False. We know the electoral college is part of our federal system, our republic. Our founders unanimously thought democracy was a dangerous experiment, as world history shows. So instead they gave us a representative democracy of states united into a federally headed republic, with plenty of checks and balances built in. We have drifted over decades into a bad patch with an overly powerful executive branch ascendant over a weakened and damaged legislative branch.

...and while all of that is true (and the most weakened branch is the Supreme Court actually), none of it argues for an electoral college. The electoral college was a helpful way to count slaves in your state's say over president.
 
...and while all of that is true (and the most weakened branch is the Supreme Court actually), none of it argues for an electoral college. The electoral college was a helpful way to count slaves in your state's say over president.
Perhaps so, but slavery is no more, and the true purpose of the electoral college remains to rein in the influence of the largest states over the smallest. But the most important point of all is that to change this system would require a supermajority of the states or, even more unlikely, a Constitutional Convention. To continue complaining about it is about as useful as baying at the Moon.
 
Perhaps so, but slavery is no more, and the true purpose of the electoral college remains to rein in the influence of the largest states over the smallest. But the most important point of all is that to change this system would require a supermajority of the states or, even more unlikely, a Constitutional Convention. To continue complaining about it is about as useful as baying at the Moon.

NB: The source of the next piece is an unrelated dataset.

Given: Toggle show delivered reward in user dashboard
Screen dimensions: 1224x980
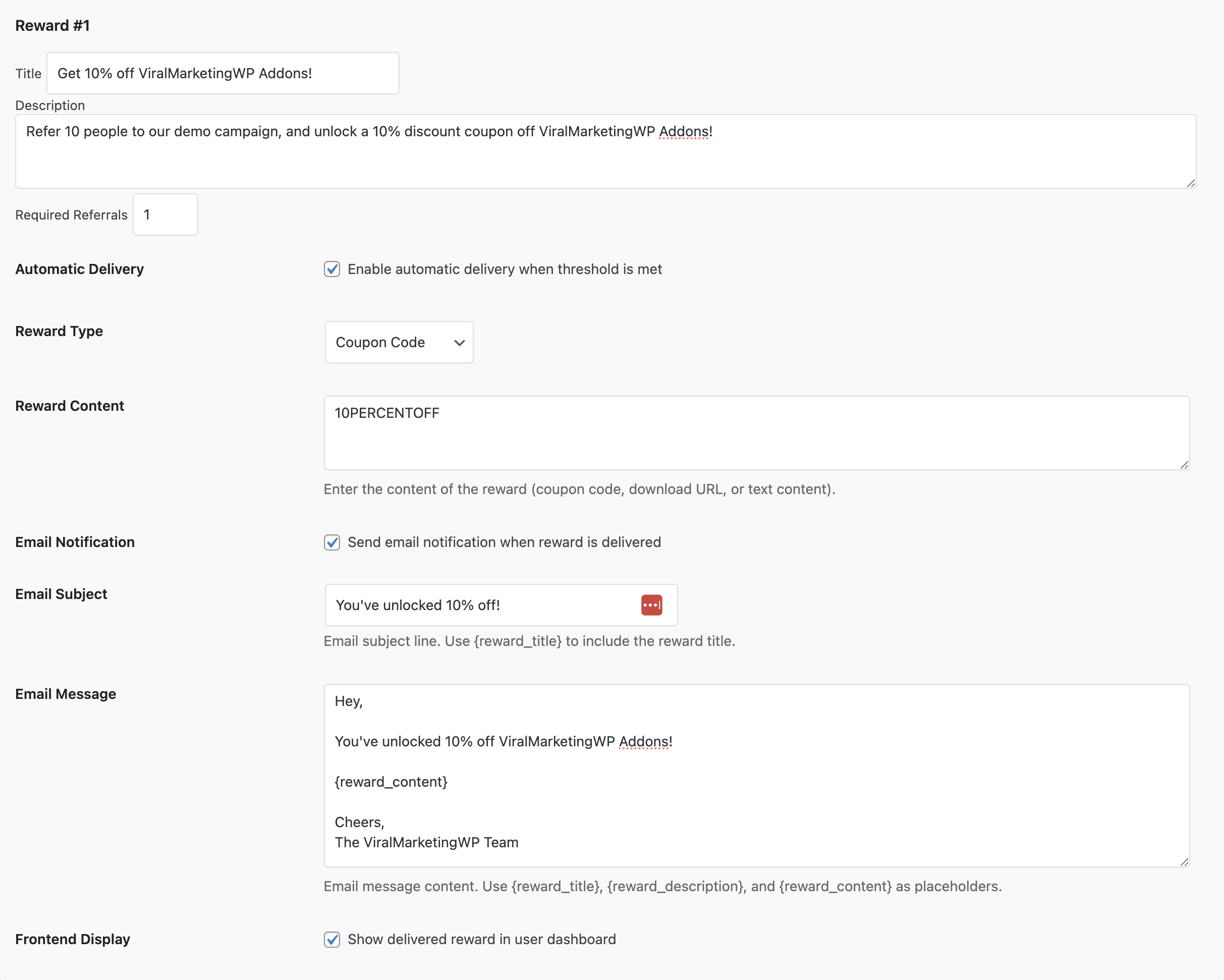Looking at the screenshot, I should coord(332,939).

Except for that a bunch of states (including yours and mine) have passed a resolution to effectively undo it without a constitutional convention.

https://en.wikipedia.org/wiki/National_Popular_Vote_Interstate_Compact
 
I wonder what would happen if there was no real federal-level government. Keep all of the representative government state level. Each state would have a prime-representative (selected by Majority of reps in their legislative body) that would function as the chief executive of the state (no Governor). There would be a minority leader as well. Each state would send the Majority & Minority to a quasi-federal delegation of all states which would predominantly revolve around providing for national defense and other cooperative projects. Of course, I haven't really thought this through. :lol:
 
Sort of a testament to:
1. Anyone can run for president if they have enough money (or clout).
2. I partially believe that the reason we haven't seen a president like this before is explicitly because we haven't really had this type of news cycle or social media.


To be fair, both sides participate in gerrymandering and remapping districts. Going with the popular vote would help the unusual situation for people who live in a "blue state" and their vote is completely negated (or vice-versa) unless they vote for a Democrat. However, it would also mean that the largest states by population would dictate who wins the election, and that may not accurately represent what leader should be elected.

Ofcourse I know there is nuance in it (with a little russian help). Even then it is still unbelievable how this guy (who flipflopped between parties multiple times) was elected the republican nominee. It reminds me of a black mirror episode.
 
Still no collusion 👍

This one confuses me a bit. Collusion never seemed all that probable, it needed to be investigated based on the evidence, but it never seemed likely. Obstruction seems FAR more likely. But Mueller apparently tried hard to remind Americans that there is a bigger problem than Trump remaining in office, which is that Russia appears to have influenced the election, and might do it again.

It seems as though if you were looking for collusion and were re-double-extra-confirmed that there doesn't appear to be evidence supporting collusion, that you're looking away from what is the focus, and has been the focus for a long time now. And Trump himself seems to be happy to direct us all to look away from that focus.